Rein Pajo sat at the water’s edge of his Spring Lake cottage, beer in one hand, chin in the other. His nine-metre dock, one end of which rests, unfixed, on the rocky shoreline, had shifted landward over winter, sliding with the ice off three of the four slotted posts that support its lakeside reach. The far end now sagged over the water, clinging to one of the outermost posts. He sipped his beer. He stared at the dock. The dock stared back. And genius, in the form of a boat, materialized before his eyes.
“I’d tried using a heavy pry bar to lever the dock onto the posts from shore, and I tried lifting it from the water, but it was too heavy. I didn’t have the right jack to lift it, and the lake bottom is mushy anyway, so I had to improvise.”

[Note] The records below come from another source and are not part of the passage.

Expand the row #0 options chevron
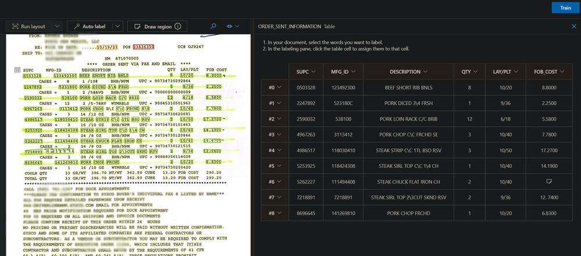581x256 pixels. pyautogui.click(x=279, y=87)
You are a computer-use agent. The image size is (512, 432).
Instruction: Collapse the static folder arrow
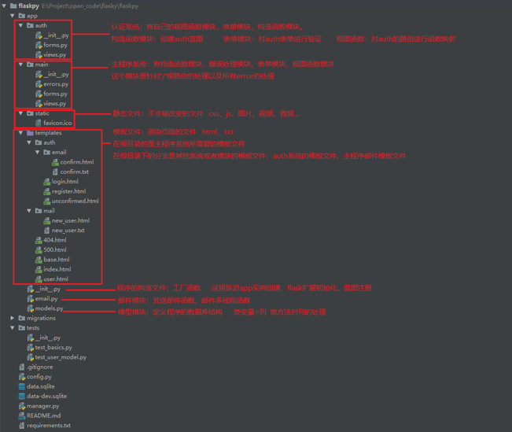(x=21, y=113)
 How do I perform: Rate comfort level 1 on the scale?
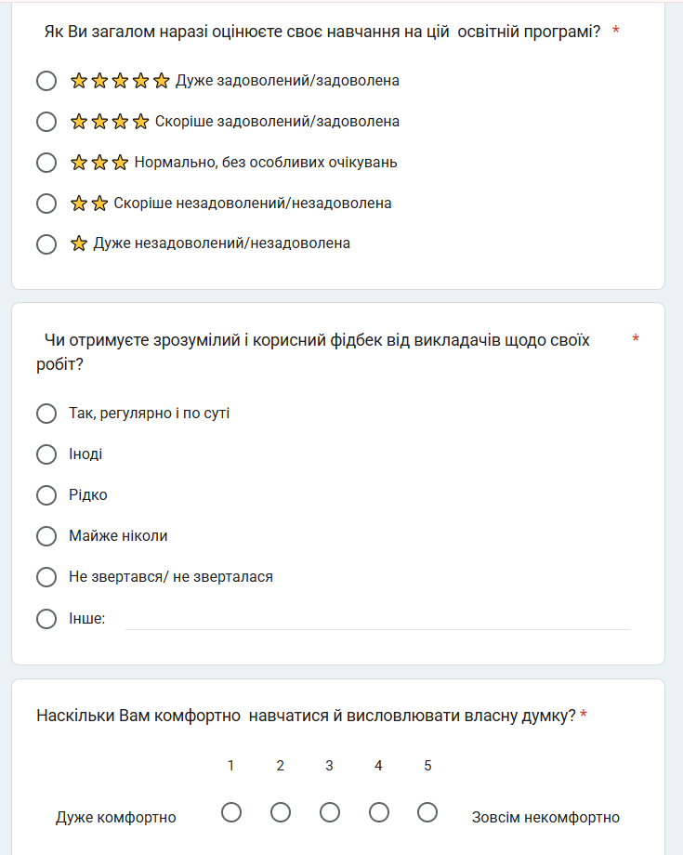[231, 812]
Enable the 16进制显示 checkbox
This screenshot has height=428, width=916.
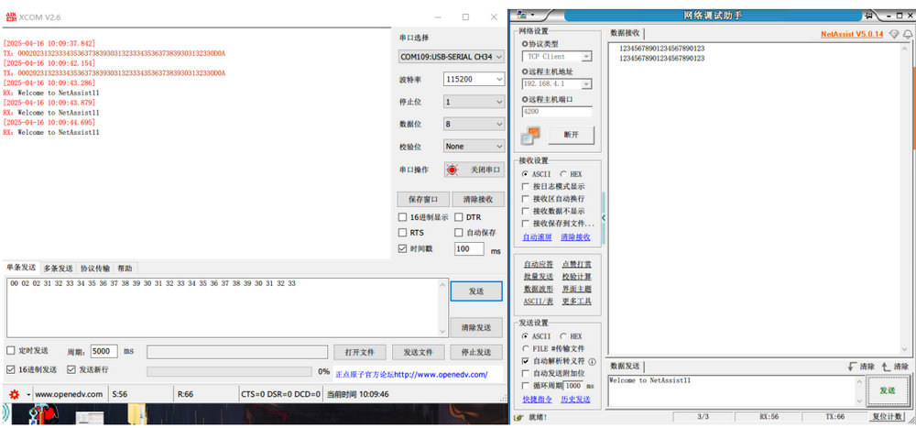coord(403,217)

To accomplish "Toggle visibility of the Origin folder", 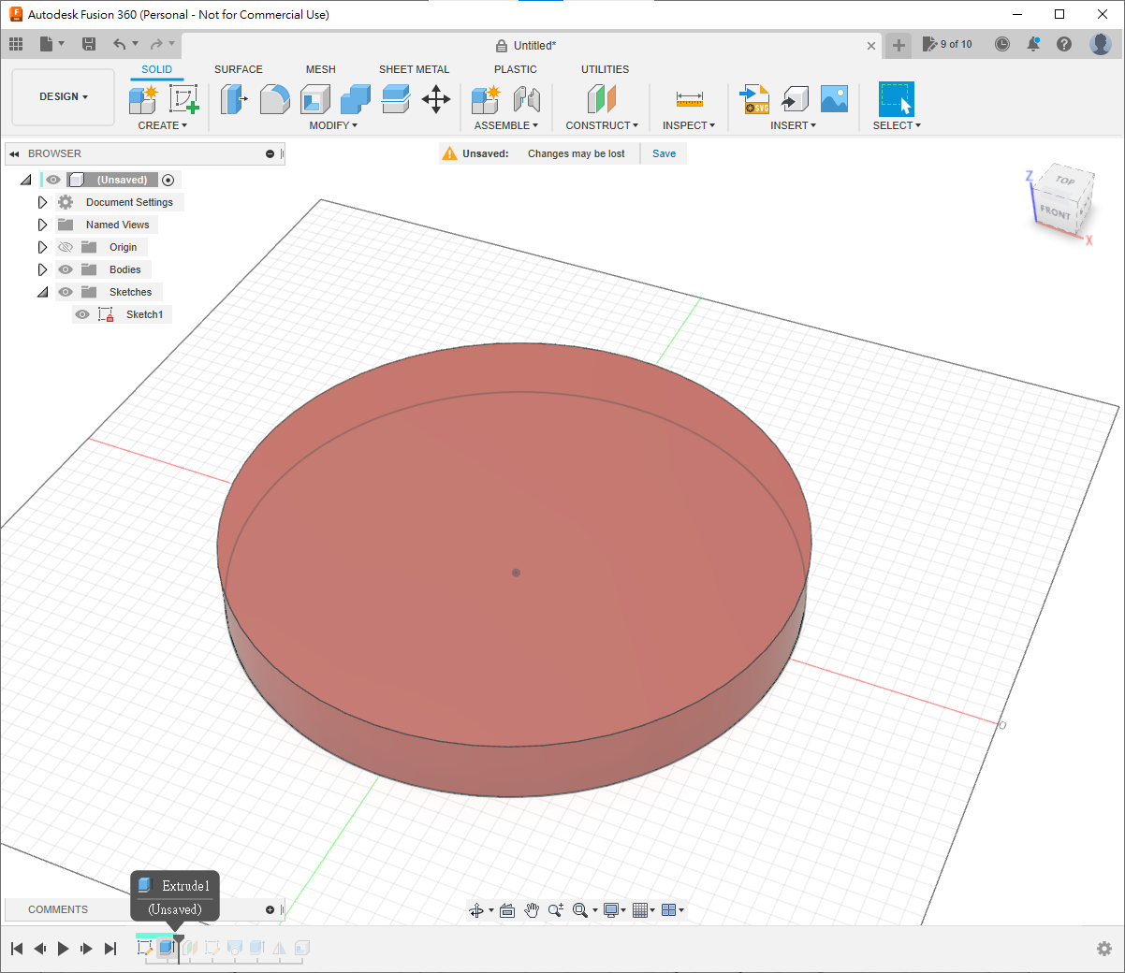I will [x=66, y=247].
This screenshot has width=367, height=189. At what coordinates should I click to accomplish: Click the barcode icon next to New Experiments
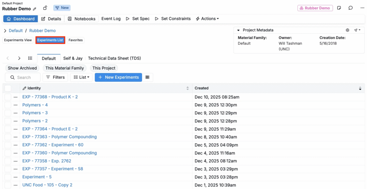(147, 77)
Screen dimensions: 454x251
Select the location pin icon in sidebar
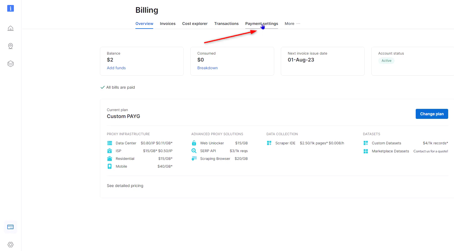10,46
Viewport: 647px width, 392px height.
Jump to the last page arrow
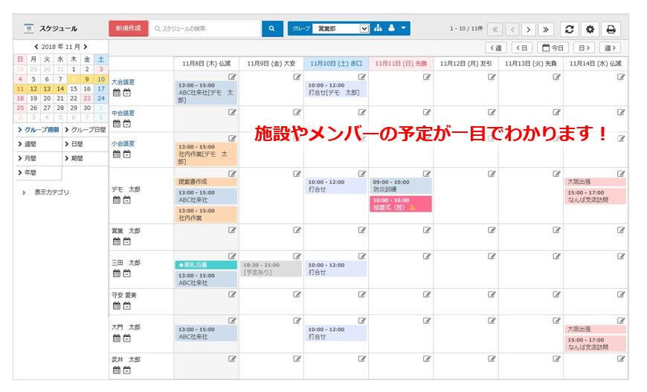546,29
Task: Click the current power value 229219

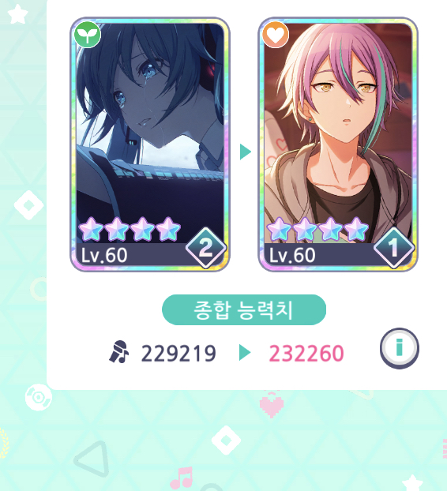Action: pyautogui.click(x=178, y=354)
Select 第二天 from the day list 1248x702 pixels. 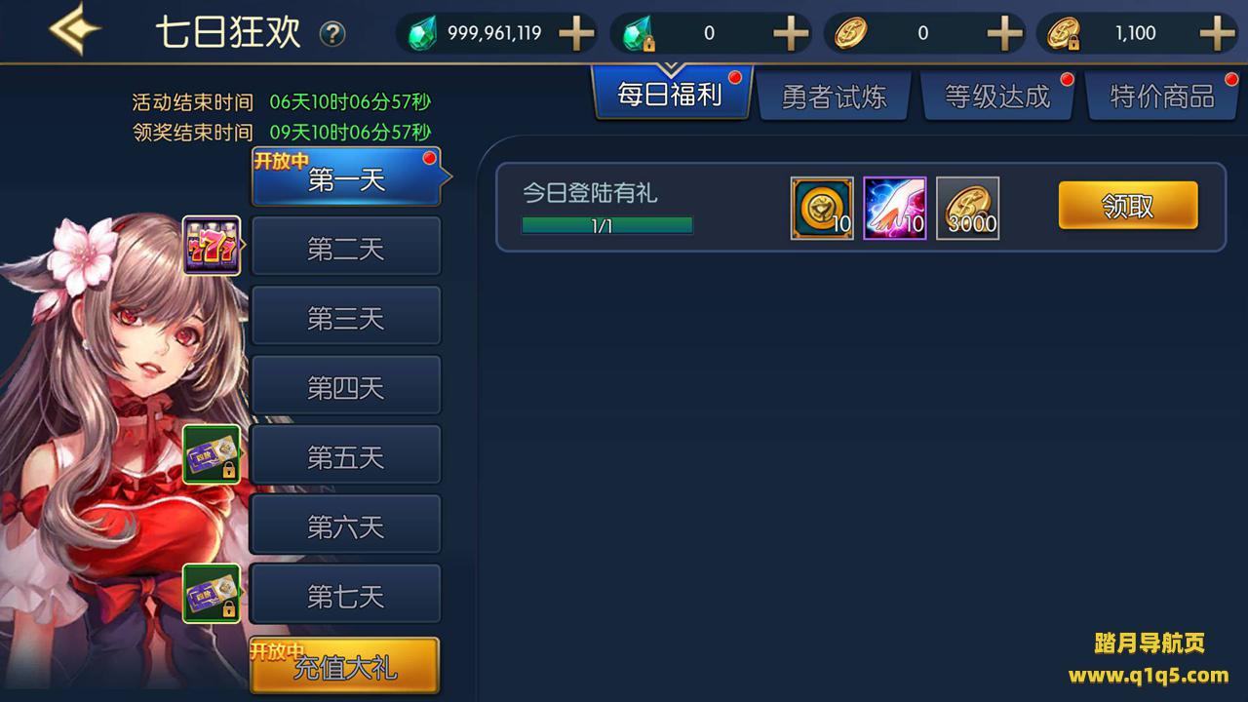(346, 248)
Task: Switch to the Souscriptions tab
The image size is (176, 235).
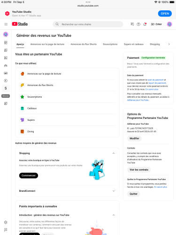Action: [110, 44]
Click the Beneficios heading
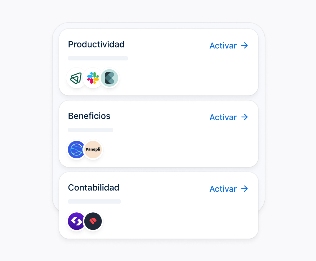 (x=89, y=116)
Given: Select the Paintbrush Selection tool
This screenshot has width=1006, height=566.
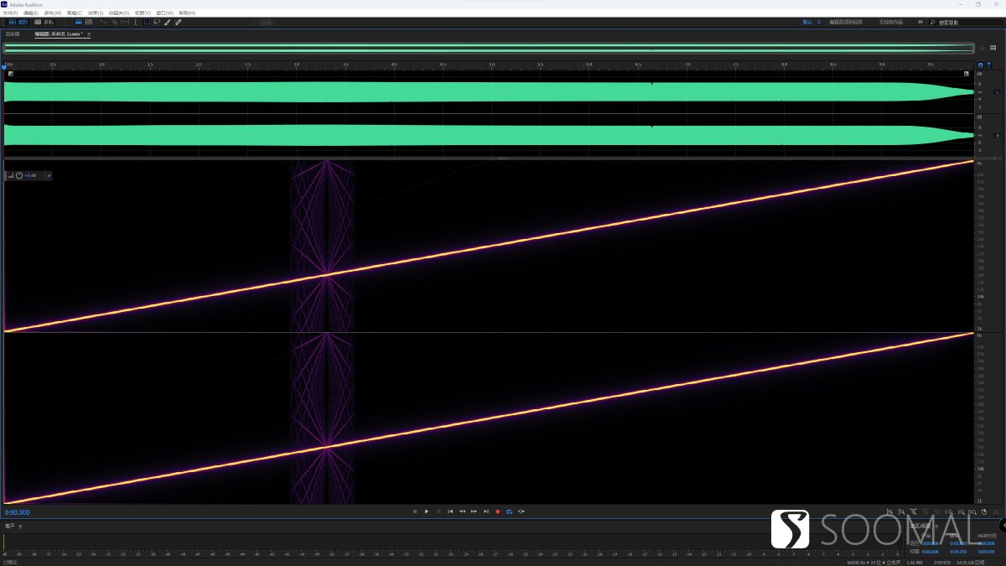Looking at the screenshot, I should tap(168, 22).
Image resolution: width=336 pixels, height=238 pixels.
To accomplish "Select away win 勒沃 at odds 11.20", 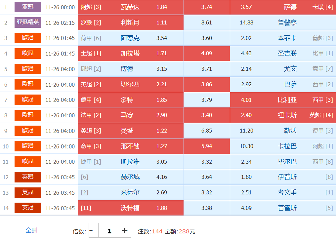I will coord(283,131).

His 4.5-metre aluminum canoe, which had borne the brunt of many a weighted-down paddling adventure, floated nearby, just waiting to be put to work. Pajo capsized the canoe, then slid it, right-side up and full of water, underneath the section of dock that needed a hoist. From his dockside perch, he began to bail out the boat and the trusty old Grumman slowly but surely rose out of the lake, lifting the dock just enough for him to step on shore and lever it into position with his pry bar. Treading back onto the boards, he refilled the canoe with his bucket, and simply slid it out from underneath his newly repositioned dock.
“I do consider this idea an advance in civilization and technology,” says Pajo, laughing. “You’ve got to improvise when you’re at the lake!”